Learning is fine, but what about knowing?

This past week has been a bit of a whirlwind for me. During the last week of July, I earned my PMP certification for project management, finished up a personal issue that had been hanging around since the start of the COVID-19 pandemic, and finally made a thought a reality by launching a free video series to help non-technical project managers. While that would seem to be the busier time, I have spent the last seven days launching the series through my LinkedIn page as an organic social campaign. I’ve been keeping up with it and playing the tracking game, trying to pull together data and figure out what lessons I am learning from the campaign.

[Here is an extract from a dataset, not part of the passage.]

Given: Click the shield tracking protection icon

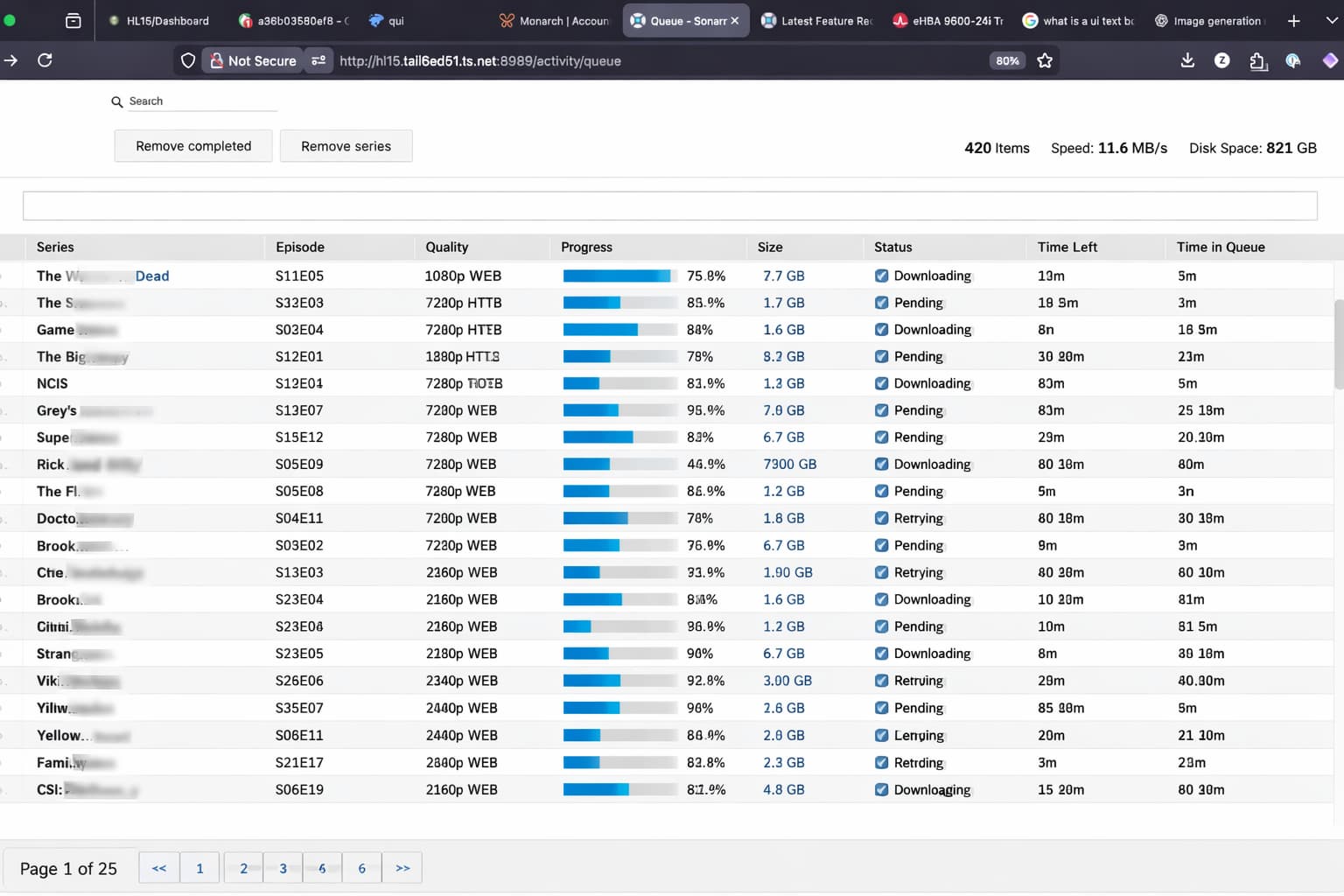Looking at the screenshot, I should pos(187,60).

As I’ve said before, data is the new currency of the millennium. Every industry, job and activity out there relies on data in some way. Warehouses need data on inventory, marketers need data on their campaigns and their subscribers, data is yielded by the bucketful in projects across the globe. It’s how we all use that data that makes the currency valuable. I heard a great podcast from PMI’s Center Stage about knowledge in the project economy. The analogy they used was cooking; ingredients are the data, the recipe is information, and the knowledge is how to cook. As someone who loves to be in the kitchen – and whose daughter is now finally enjoying her time in the kitchen – this was brilliant.

This pathway of data to information to knowledge is not just in our professions and professional lives. We depend on that pathway as well. Over our lives, we all gather those ingredients. We learn facts, we learn skills. With baseball season in swing, I’ll put it this way: you learn how to throw a ball, how to hit, how to pitch, catch and field. You take those discrete skills and start putting them together and you learn how to play baseball. Then you can expand that knowledge into getting better and learning how to play baseball well. You translate that knowledge across situations to watch and understand MLB, college, international play… the knowledge takes shape.

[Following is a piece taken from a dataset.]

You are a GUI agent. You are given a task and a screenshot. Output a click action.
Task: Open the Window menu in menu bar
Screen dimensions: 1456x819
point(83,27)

With two analogies out of the way, what did I pull from this that I now put in this article? My video series is the culmination of data, information and knowledge in multiple scenarios. I took my knowledge and skills in project management, translated it into another expression (one to teach and help), used my knowledge of technical skills (video, web, social media writing and graphic design) to create and distribute my knowledge, and am now using the results to see how it’s going. I’m analyzing data – post views, page views, downloads and video views – to get information and then use that information to make corrections or stay the course.

What have I learned? So far, my initial post has done exceedingly well in reach, as has the second. I’m getting movement around my site from the conversions. My views are modest, but I went in with some lower expectations for a first foray. This information has given me a plan for my second week of posts to promote the remaining videos; and I have not received any concrete feedback from users/viewers on the actual content yet so I’m holding off on that.